### Task statement
Copy each line below exactly and leave the pictures out.

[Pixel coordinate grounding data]

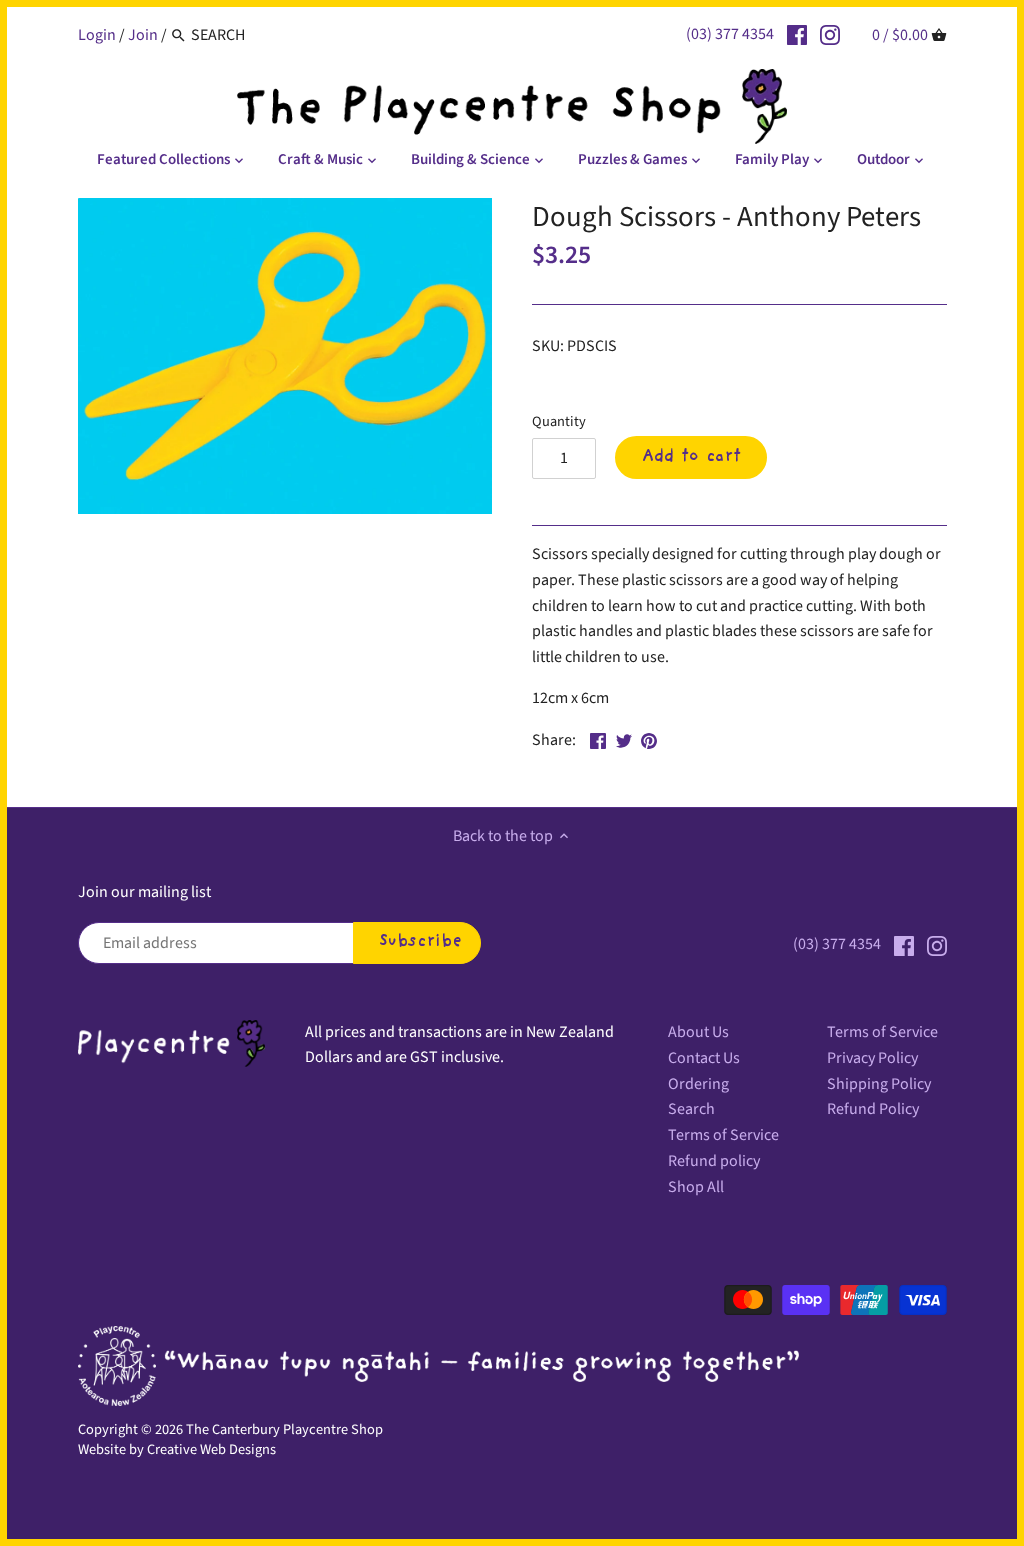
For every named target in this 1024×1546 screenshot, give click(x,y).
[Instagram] (830, 34)
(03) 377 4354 (730, 34)
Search (691, 1109)
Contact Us (704, 1058)
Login (97, 35)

### Result
For every named target in this 1024×1546 screenshot, give click(x,y).
[Instagram] (830, 34)
(03) 377 4354 (730, 34)
Search (691, 1109)
Contact Us (704, 1058)
Login (97, 35)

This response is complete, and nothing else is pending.